Compte tenu de ce contexte, la France ne doit pas laisser croire que le débat sur le nucléaire se limite à un dialogue « Paris-Bruxelles » mais, au contraire, porter la question auprès de l'ensemble de ses partenaires. Notre pays doit conforter les alliances qui existent déjà avec les Etats membres favorables au nucléaire et tout faire pour convaincre les autres. Il serait souhaitable, à ce sujet, que la Délégation prenne des initiatives auprès des autres parlements nationaux de l'Union pour aborder, au niveau communautaire, ce dossier.

Le Président Pierre Lequiller a précisé qu'au cours de la réunion commune de la Délégation et de la commission des affaires européennes de l'Assemblée de la République du Portugal, qui s'est tenue à Lisbonne le mardi 31 janvier 2006, la question énergétique avait été évoquée.

M. Pierre Forgues a salué le travail du rapporteur, présenté avec passion et morale. Il a estimé que dans ce domaine tout porte à penser qu'aujourd'hui, la logique économique l'emporte sur la logique morale. Cette situation de fait nous éloigne des propositions intéressantes contenues dans le rapport.

Les choix actuels traduisent simplement le fait que certaines sources d'énergie, bien que très polluantes, restent moins chères. Il a jugé que les économies ne doivent pas se concentrer seulement sur la consommation domestique et les transports, en regrettant que le rapport n'évoque pas comme troisième facteur majeur l'industrie. A titre d'illustration, il a cité le cas d'une usine implantée dans sa circonscription, laquelle produit 50 000 tonnes d'aluminium par an et consomme, dans une seule année, plus d'énergie que la ville de Toulouse toute entière. Les politiques ne doivent pas ignorer cette réalité : malgré toutes les options nucléaires possibles, des industries ne pourront avoir d'autres choix que de quitter l'Europe pour s'approvisionner, dans des pays tiers, en sources polluantes mais peu coûteuses.
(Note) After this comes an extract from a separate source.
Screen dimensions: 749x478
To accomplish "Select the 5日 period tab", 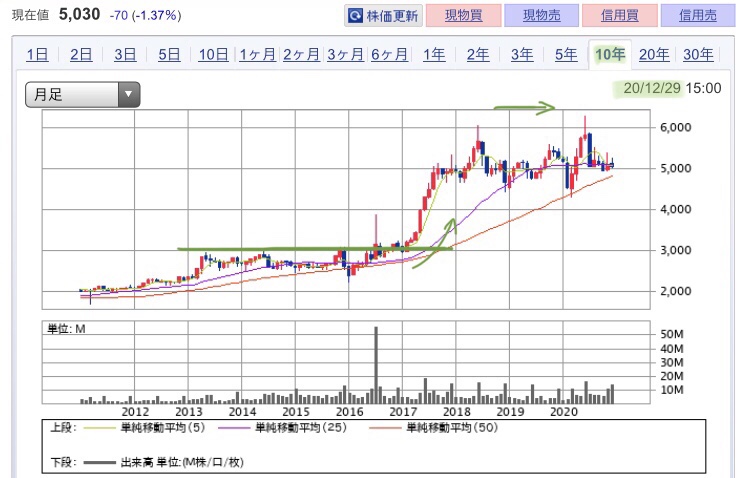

M. Pierre Forgues s'est étonné de l'échéance optimiste indiquée par le rapporteur pour l'achèvement de la liaison de fret ferroviaire Luxembourg-Perpignan. L'année 2007 constitue, à ses yeux, une date assez irréaliste, compte tenu de l'expérience vécue avec la longue bataille du TGV devant desservir le Sud de la Méditerranée. L'achèvement des projets transfrontaliers tant ferroviaires qu'autoroutiers est indispensable, ne serait-ce que pour éviter l'encombrement des Pyrénées, qui voient passer 18 000 camions.
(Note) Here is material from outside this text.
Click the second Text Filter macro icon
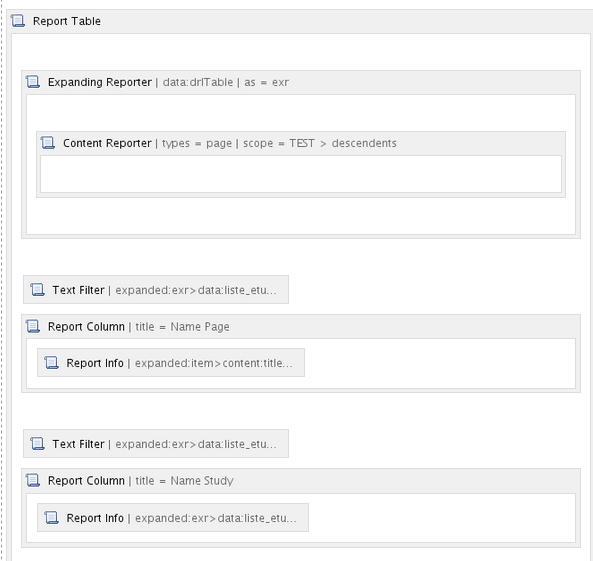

En ce qui concerne le bâtiment, M. Pierre Forgues a mis en avant l'exemple d'un aéroport récemment restauré et dont les dépenses de chauffage ont quasiment été multipliées par dix après les travaux, ce qui illustre la faible prise en compte des préoccupations énergétiques.
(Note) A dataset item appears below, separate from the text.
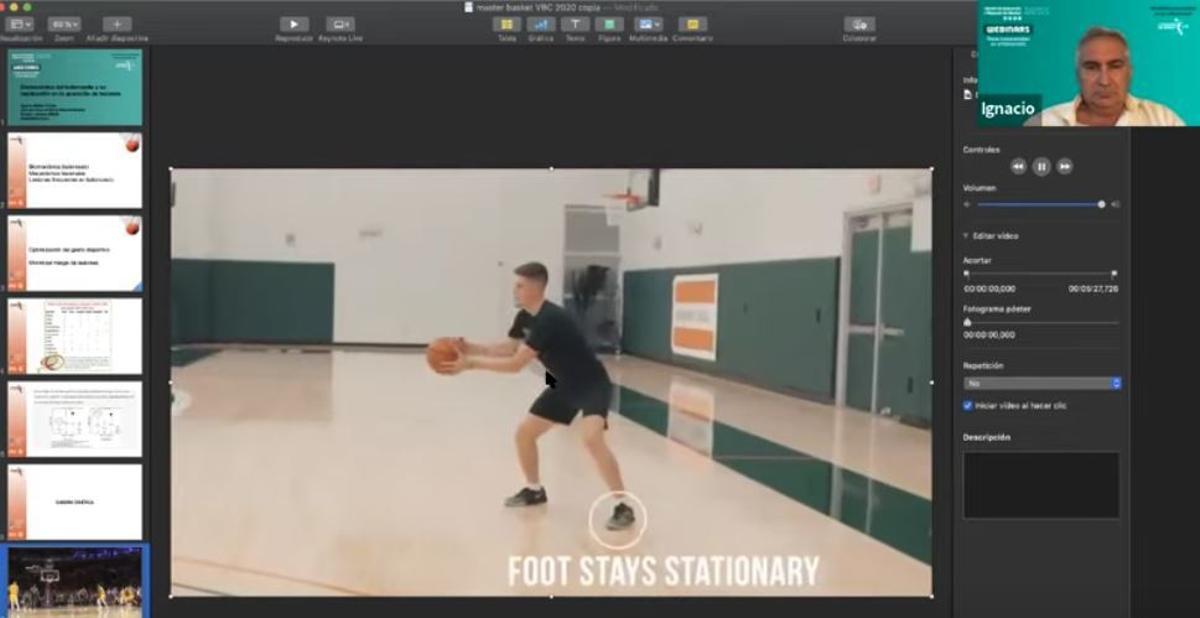Add a comment with the Comentario icon

[x=692, y=25]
Il a indiqué que les agriculteurs soutenaient le développement des biocarburants, même s'il est évident que cette source d'énergie ne saurait résoudre tous les problèmes. Les vrais responsables des blocages actuels sont les grandes entreprises, qui disposent de la maîtrise d'ouvrage des usines dans lesquelles du bioéthanol pourrait être produit. Elles ne veulent pas consentir aux investissements nécessaires pour démarrer une production à grande échelle de bioéthanol en raison des coûts que cela représenterait. Les responsables se heurtent donc à un problème de filière.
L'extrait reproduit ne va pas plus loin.